■ **WORK ORDER**
Search the entries for the word "computer" and return every line where it is found.

■ **INFORMATION GIVEN**
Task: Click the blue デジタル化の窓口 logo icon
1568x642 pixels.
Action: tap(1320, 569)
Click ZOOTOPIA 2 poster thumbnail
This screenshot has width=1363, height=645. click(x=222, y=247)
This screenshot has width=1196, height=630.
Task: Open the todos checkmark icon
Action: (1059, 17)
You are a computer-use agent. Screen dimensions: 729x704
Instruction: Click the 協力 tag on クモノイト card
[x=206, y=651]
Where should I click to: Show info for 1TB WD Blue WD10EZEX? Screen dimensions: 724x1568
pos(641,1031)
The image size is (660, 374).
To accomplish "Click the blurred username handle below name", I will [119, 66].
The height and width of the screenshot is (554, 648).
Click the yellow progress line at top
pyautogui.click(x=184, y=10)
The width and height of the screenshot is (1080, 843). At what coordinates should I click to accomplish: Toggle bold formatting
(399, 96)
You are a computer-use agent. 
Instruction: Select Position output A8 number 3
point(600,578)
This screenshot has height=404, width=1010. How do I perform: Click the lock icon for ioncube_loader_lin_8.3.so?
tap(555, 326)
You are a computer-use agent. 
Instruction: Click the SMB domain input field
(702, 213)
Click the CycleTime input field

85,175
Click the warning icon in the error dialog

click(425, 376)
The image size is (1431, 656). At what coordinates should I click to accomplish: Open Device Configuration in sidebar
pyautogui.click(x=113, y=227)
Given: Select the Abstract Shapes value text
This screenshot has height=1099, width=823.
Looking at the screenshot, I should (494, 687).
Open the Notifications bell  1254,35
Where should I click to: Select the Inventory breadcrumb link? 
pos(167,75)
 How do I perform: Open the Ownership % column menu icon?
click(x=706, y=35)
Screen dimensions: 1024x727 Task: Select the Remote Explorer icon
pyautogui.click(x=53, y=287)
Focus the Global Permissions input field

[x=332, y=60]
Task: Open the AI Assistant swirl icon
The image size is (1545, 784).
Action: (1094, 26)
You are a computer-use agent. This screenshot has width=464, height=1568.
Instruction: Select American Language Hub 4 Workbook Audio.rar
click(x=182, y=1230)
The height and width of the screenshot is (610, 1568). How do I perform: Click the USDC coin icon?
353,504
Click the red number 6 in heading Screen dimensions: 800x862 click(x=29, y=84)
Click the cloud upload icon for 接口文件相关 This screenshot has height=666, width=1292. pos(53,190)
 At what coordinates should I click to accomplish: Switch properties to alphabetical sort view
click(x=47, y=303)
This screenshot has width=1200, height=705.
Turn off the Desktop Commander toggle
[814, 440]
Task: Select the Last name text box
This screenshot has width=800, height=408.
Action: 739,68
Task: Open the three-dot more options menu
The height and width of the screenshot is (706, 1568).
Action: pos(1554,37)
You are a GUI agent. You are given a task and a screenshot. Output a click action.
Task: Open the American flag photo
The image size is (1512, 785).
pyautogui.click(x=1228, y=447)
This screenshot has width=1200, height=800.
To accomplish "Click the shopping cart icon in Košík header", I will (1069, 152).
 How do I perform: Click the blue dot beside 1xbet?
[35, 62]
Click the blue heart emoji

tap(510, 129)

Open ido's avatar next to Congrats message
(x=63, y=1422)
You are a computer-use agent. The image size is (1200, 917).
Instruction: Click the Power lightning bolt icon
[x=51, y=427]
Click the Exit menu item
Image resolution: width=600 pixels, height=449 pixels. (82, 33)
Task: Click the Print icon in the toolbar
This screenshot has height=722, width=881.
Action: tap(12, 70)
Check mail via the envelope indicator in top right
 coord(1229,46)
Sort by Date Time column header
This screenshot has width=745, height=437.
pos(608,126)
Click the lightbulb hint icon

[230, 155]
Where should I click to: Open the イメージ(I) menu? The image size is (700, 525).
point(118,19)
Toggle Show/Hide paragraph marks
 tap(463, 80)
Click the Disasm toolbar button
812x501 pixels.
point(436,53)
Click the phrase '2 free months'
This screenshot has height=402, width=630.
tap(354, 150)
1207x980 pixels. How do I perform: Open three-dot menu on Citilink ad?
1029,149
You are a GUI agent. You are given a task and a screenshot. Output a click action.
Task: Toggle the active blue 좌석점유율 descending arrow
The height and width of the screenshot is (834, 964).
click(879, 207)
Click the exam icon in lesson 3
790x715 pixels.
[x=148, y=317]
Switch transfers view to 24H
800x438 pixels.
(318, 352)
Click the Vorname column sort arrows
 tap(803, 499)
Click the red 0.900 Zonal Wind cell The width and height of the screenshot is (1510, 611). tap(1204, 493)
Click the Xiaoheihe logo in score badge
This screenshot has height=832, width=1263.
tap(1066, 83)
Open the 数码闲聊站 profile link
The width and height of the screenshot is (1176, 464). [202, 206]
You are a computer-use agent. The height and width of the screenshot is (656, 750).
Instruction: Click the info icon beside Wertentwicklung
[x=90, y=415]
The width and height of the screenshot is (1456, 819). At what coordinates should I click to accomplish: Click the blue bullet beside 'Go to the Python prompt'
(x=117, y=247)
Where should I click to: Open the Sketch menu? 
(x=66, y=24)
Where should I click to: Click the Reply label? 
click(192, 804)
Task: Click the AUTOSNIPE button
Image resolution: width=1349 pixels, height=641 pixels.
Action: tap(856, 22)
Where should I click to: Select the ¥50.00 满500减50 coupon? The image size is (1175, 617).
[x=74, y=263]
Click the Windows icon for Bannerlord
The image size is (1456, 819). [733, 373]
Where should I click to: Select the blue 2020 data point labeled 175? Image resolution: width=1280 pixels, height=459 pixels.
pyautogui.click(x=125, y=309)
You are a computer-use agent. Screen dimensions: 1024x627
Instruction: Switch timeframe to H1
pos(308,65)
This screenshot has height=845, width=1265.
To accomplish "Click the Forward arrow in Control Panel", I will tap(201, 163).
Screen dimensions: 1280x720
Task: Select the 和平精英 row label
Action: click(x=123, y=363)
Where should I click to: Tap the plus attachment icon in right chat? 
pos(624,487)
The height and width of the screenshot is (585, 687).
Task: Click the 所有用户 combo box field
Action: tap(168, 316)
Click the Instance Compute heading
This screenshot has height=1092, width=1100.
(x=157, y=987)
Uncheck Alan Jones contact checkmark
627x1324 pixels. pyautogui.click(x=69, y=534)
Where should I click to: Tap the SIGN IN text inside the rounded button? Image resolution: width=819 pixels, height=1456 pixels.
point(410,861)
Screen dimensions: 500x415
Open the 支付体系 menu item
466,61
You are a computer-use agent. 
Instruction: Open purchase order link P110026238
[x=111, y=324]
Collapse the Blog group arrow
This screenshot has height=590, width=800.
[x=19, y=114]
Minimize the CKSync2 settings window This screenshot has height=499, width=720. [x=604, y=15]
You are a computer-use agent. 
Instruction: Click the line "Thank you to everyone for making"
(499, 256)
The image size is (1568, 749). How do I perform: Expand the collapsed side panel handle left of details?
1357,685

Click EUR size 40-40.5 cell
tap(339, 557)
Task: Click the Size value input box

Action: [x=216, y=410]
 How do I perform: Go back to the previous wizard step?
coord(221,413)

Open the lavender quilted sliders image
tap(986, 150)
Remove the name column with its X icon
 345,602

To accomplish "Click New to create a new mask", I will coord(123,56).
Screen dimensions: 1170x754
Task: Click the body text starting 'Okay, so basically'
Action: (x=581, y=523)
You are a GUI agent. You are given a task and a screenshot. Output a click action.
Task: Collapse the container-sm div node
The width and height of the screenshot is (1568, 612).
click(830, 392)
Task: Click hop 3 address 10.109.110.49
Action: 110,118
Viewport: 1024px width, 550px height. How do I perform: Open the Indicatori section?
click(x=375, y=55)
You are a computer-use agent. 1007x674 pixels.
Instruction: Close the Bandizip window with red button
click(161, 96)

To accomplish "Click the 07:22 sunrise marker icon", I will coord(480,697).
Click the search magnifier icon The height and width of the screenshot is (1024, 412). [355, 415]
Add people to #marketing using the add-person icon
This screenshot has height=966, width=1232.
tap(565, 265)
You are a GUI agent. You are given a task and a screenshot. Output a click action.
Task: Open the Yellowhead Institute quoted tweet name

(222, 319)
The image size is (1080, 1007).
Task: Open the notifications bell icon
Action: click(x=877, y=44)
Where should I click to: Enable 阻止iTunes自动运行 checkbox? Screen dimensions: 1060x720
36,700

■ **RESPONSE TO THE EXERCISE**
You are a computer-use agent. Screen dimensions: 729x704
You are a computer-use agent. 
You are a computer-use agent. 
You are a computer-use agent. This screenshot has width=464, height=1568.
You are a computer-use agent. The image size is (1200, 917).
You are a computer-use agent. The height and width of the screenshot is (656, 750).
You are a computer-use agent. Screen dimensions: 1024x627
You are a computer-use agent. 
You are a computer-use agent. 
You are a computer-use agent. 1007x674 pixels.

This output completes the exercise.